Western Digital Touts New 'Green' Drives 119
An anonymous reader writes "Western Digital today announced the availability of a new line of serial ATA drives that are supposed to use 4 to 5 watts less than other competitive drives from Hitachi GST, Fujitsu and Seagate. The new "GreenPower" line comes in 500GB, 750GB and 1TB capacities. Western Digital says it achieves better power performance by balancing the platter's spin speed in order to make it more efficient, by optimizing seek speeds and by parking the read heads when the disk is idle, according to a Computerworld story."
How Green is Green? (Score:3, Insightful)
It's neat, it's a start, I'm sure it'll produce a decent amount of ad copy for them, but it's not really very "Green".
Re:5watt savings is "green" ??? sheesh (Score:5, Insightful)
Re:5watt savings is "green" ??? sheesh (Score:4, Insightful)
See the power usage specs here: http://www.digit-life.com/articles2/storage/hddpower.html [digit-life.com], a bit older perhaps, but not that much.
Re:Solid State? (Score:4, Insightful)
Re:No rotational speed spec. (Score:3, Insightful)
In the real world, even if you have enough RAM to cache the movie, other things also want to use some of it. The demands for streaming it from the disk are quite low; around 1-2MB/s, while my laptop's disk can do between 10-30MB/s in sustained transfers. Dropping the speed from 5400RPM to 540RPM would allow this demand to be met without swapping anything out and causing additional disk usage (expensive ones, since they require a lot of seeks) to swap it in again later.
Re:No rotational speed spec. (Score:4, Insightful)
Personally, I'm not going to be making any further large investment in any storage media that has moving parts. I'll replace drives as they die in my little RAID box, but that's it for me.
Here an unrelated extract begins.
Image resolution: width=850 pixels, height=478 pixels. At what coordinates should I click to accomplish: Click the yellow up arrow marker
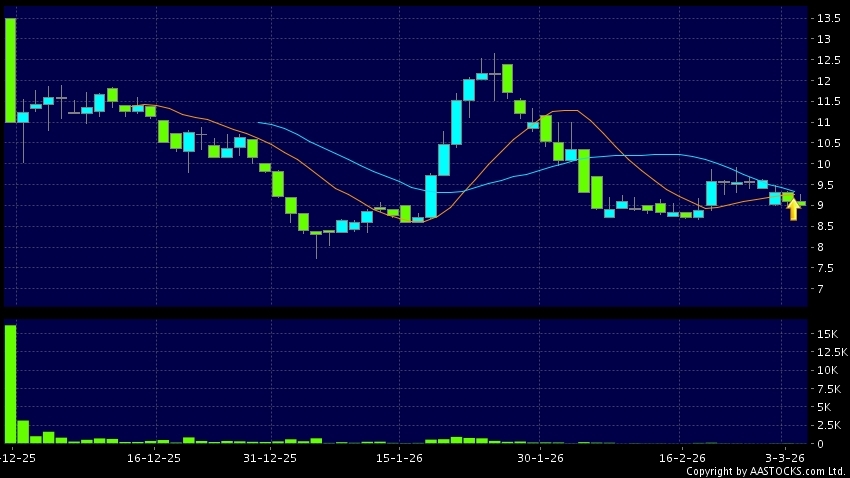point(793,210)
I look down at the little 8gig Sansa mp3 player hanging around my neck when I ride my bike and I think: this little thing is pumping wattage into my cottage, rocking my head at serious volume and it runs for 20 hours on a one-hour charge, and I can fit the Herbert von Karajan recording of Wagner's Parsifal like 20 times over and still have room for a few movies, and there's scars all over the case from having bounced it off the pavement countless times, but it works like a charm. This has to be the future.
Re:No rotational speed spec. (Score:3, Insightful)
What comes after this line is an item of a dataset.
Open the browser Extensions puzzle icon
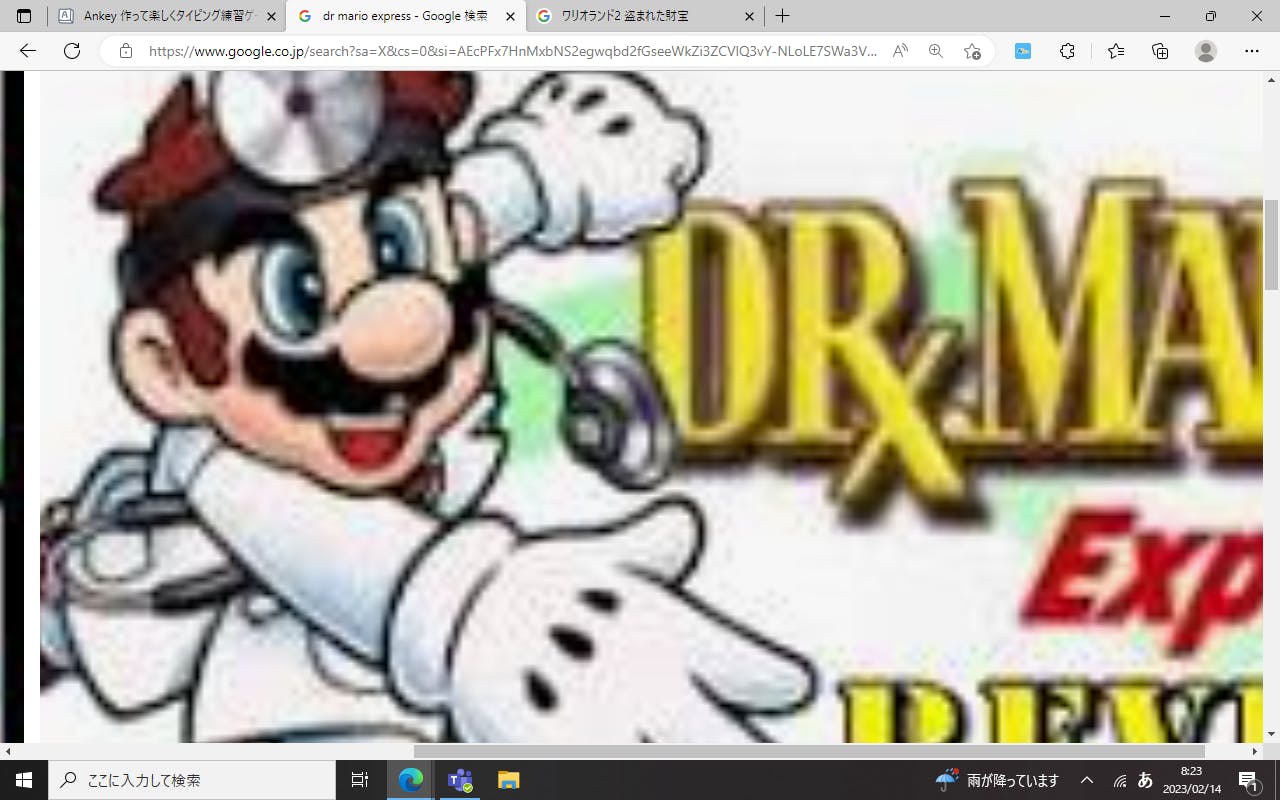The image size is (1280, 800). [1067, 51]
TFA says it *might* say you "up to $10/year" on electricity.
In other words, YMMV, etc.
So lets look at REAL figures.
I'll save 4 watts per drive on my 4-drive home box. 16*24*365/1000 = 140 kw/hours.
@ 7 cents/kwh, I'll save a grand total $9.80 for 4 drives, or less than $2.50/drive.
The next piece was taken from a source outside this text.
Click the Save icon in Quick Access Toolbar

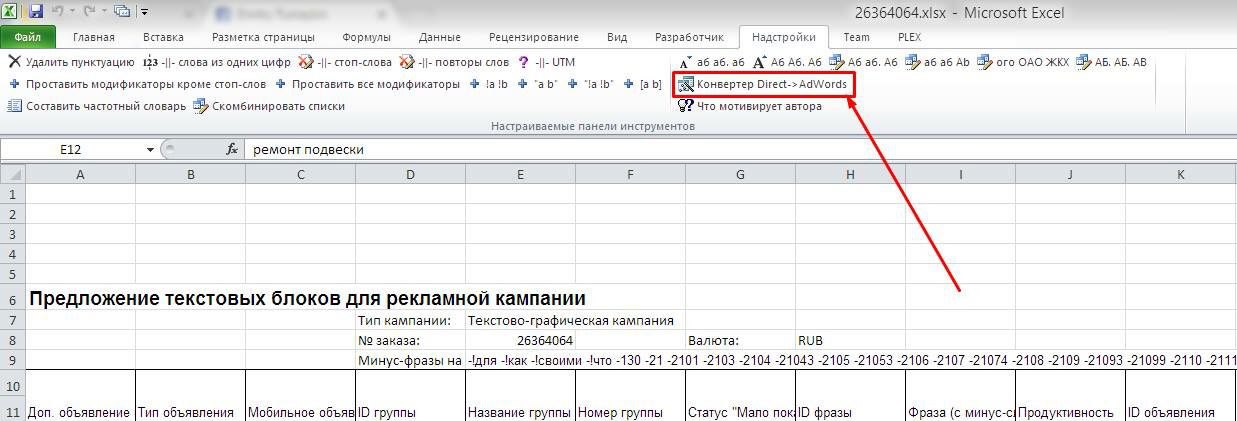click(37, 12)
That's if I run it 24 hours/day.
Most likely consumer-use scenario is less than a buck a year. I'll leave my drives spun up at full speed all the time, thank you. Easier to save a LOT more money just by turning off the lights and monitor when I leave for the office.
Re:No rotational speed spec. (Score:1, Insightful)
Yes, having flash for bulk storage would be nice. It'd also be nice to have main memory run at the same clock speed as our CPU instead of having this complicated caching system. But we do caching and use spinning discs because they're cheaper, and as long as both flash and spinning discs improve at the same rate (roughing Moore's Law) and our demand for space keeps increasing, we're going to keep on using spinning discs for bulk storage.
In the short term, flash gets wedged into the memory hierarchy in between RAM and hard drives. The most frequently used program code and some mostly-read-only data gets moved onto flash. But you're not going to see the really big things stored in flash - like, say, archives of high def movies - stored in flash as long as flash costs 50x as much per byte as the spinning magnetic platters (or, if you prefer, 5x as much as the spinning optical plastic).
Or to reword it: in ten years, the 512 GB flash drives will be $100, but the 20 TB hard drive will also be $100, so we'll still have both.